CLAUDIA CONNELL reviews last night’s TV

Prison wing that is firmly under command…of ‘top dog’ inmate: CLAUDIA CONNELL reviews last night’s TV

Inside Prison: Britain Behind Bars 


First Dates Hotel 


The voiceover at the start of Inside Prison: Britain Behind Bars (ITV) said they had been given ‘unprecedented access’ to our jails.

Given that prison documentaries have dominated TV schedules for two years, becoming as commonplace as property makeover shows, that’s quite a claim.

But, unlike property programmes, prison documentaries are never going to run short of interesting characters and dramatic material.

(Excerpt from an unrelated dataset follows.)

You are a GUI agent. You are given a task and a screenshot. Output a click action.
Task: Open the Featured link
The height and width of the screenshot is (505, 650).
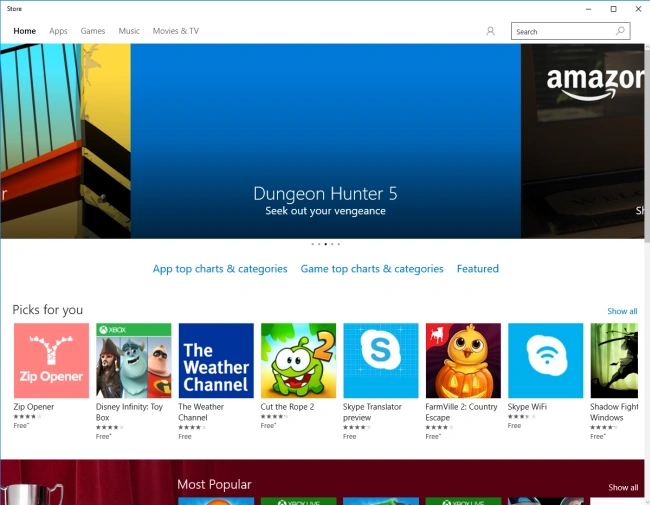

Last night we saw prison guard John Aldridge undergo a baptism of fire on his first day on C-Wing at HMP Bullingdon, Oxfordshire.

His attempts to engage in friendly banter with prisoners were rudely rejected with one dismissing him as ‘a bit feminine’.

Inside Prison: Britain Behind Bars (ITV) claims to have unprecedented access to UK prisons

It fell to Anthony Gooch to help Aldridge find his feet. Respected and commanding, there was no doubt Gooch had C-Wing firmly under control. The only trouble was, he was an inmate.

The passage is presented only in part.